Extracted records:
◆ ◆ ◆ ◆ ◆
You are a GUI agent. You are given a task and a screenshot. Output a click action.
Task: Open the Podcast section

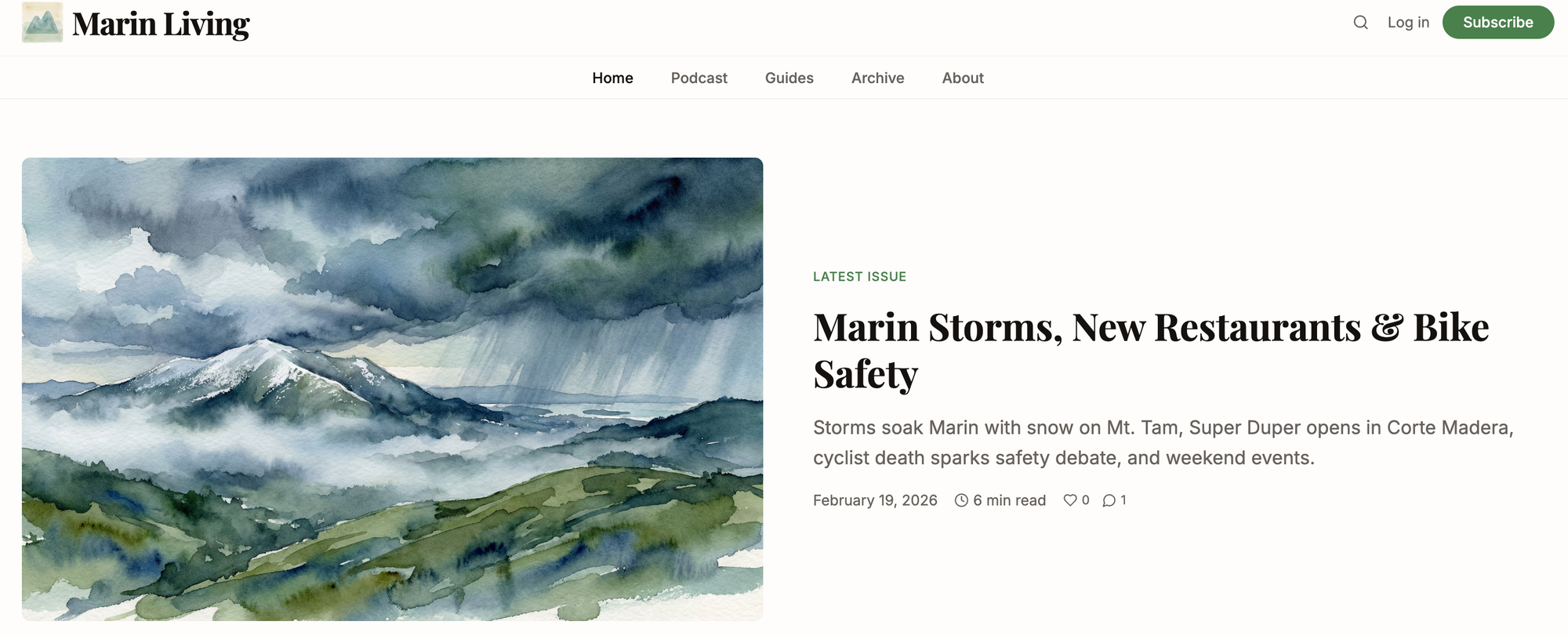click(x=699, y=78)
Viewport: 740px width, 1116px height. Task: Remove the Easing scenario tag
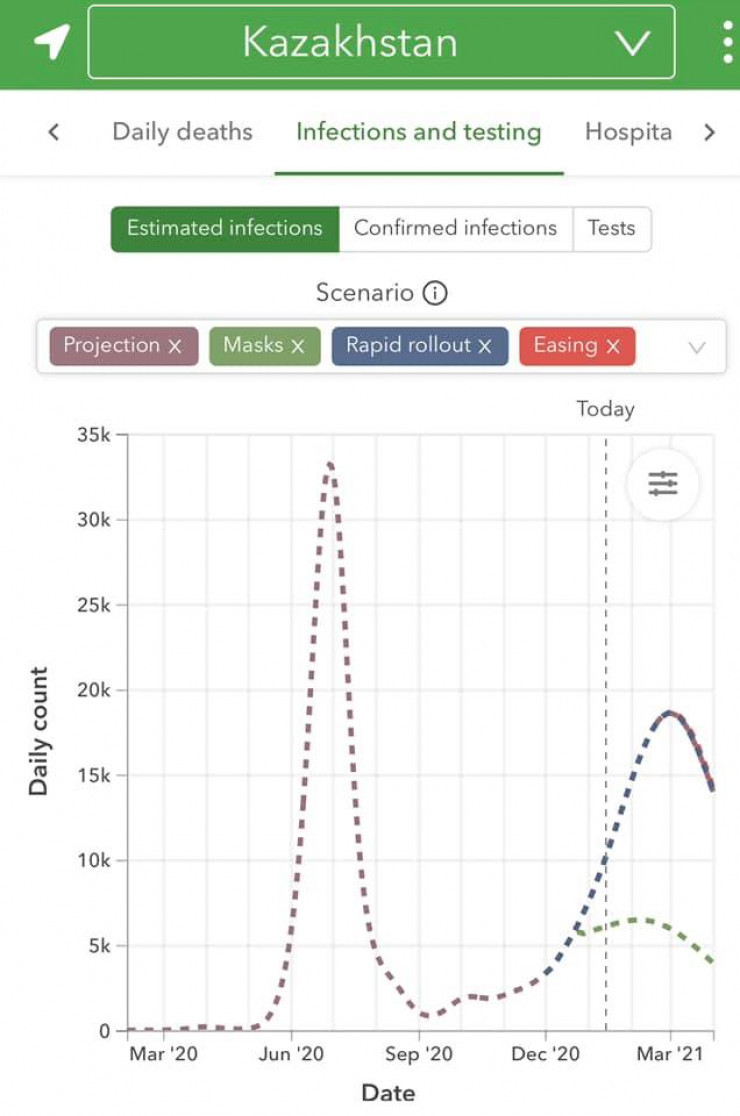coord(613,346)
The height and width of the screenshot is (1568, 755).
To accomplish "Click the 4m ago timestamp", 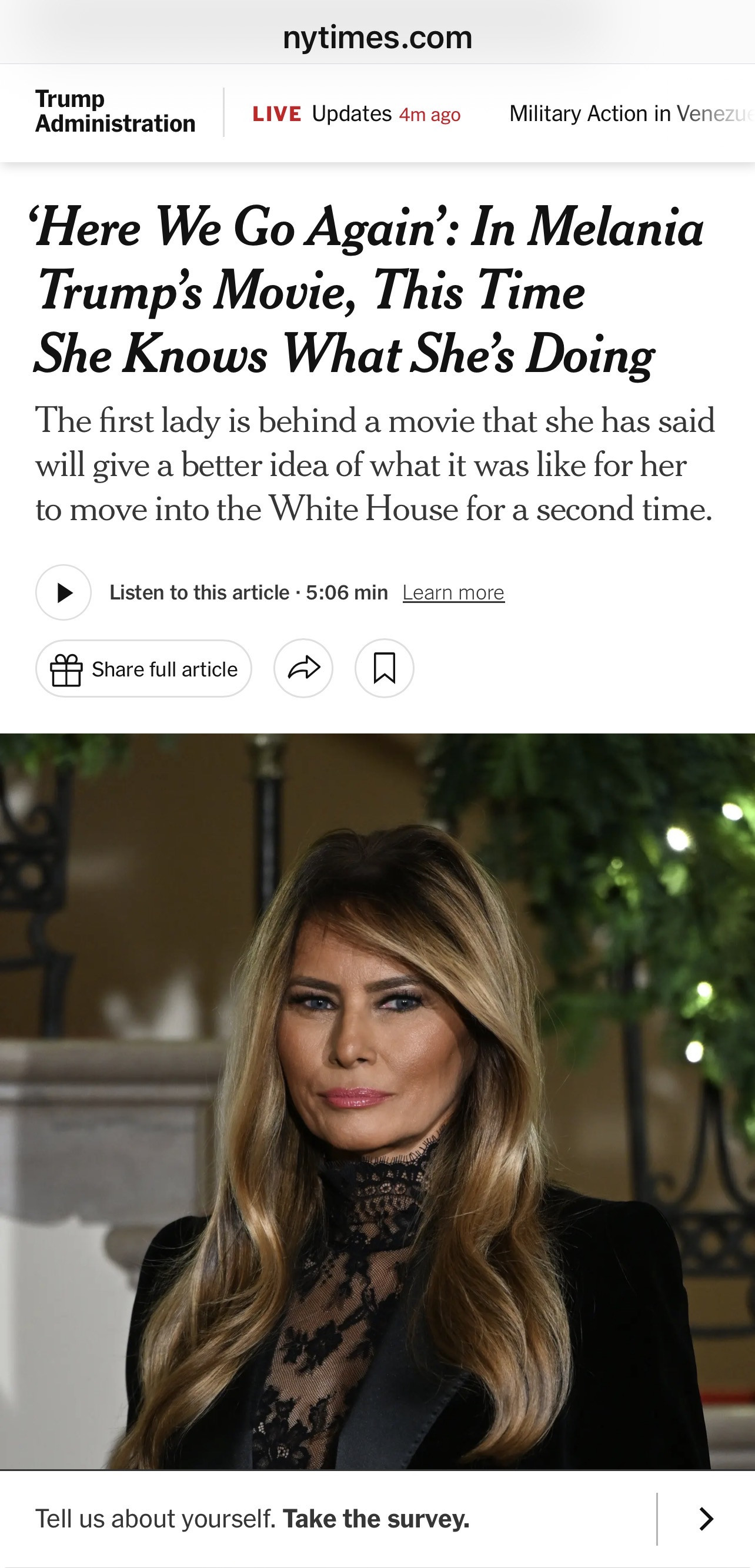I will [430, 115].
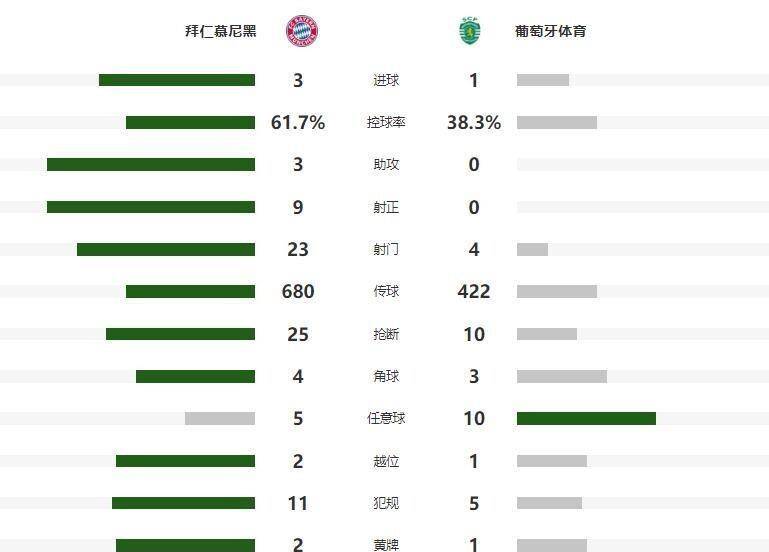Click the 黄牌 stat label
The image size is (769, 552).
click(x=385, y=545)
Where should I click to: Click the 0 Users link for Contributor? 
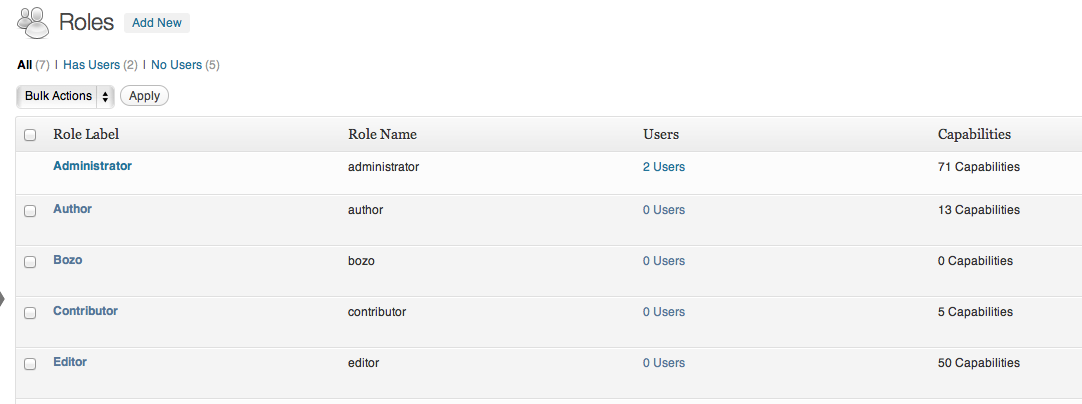point(663,312)
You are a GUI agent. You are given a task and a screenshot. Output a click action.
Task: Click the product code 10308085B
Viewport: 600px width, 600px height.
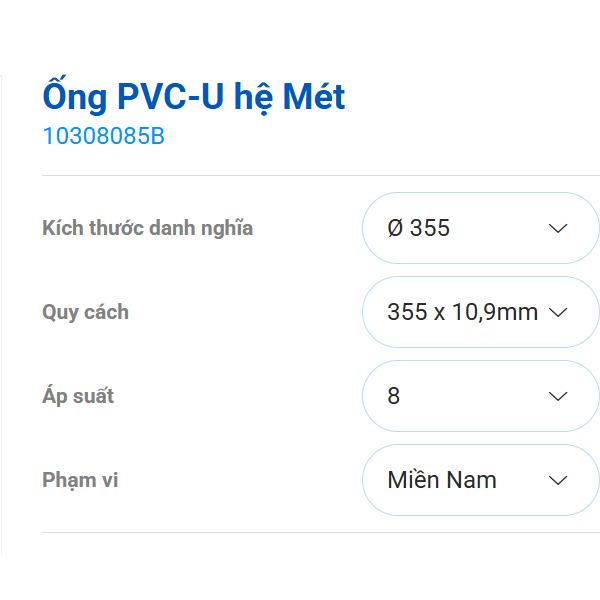(103, 137)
◆ ◆ ◆ ◆ ◆
= ABOUT THIS EXERCISE =
"The height and" marks the last line to keep. Retype every line from the start of the entries through that one, exactly, and drop the pictures.

= OUTPUT OF THE TASK =
You are a GUI agent. You are given a task and a screenshot. Output a click action.
Task: Open the Podcast section

click(x=699, y=78)
Viewport: 740px width, 1116px height. Task: Remove the Easing scenario tag
coord(613,346)
The height and width of the screenshot is (1568, 755).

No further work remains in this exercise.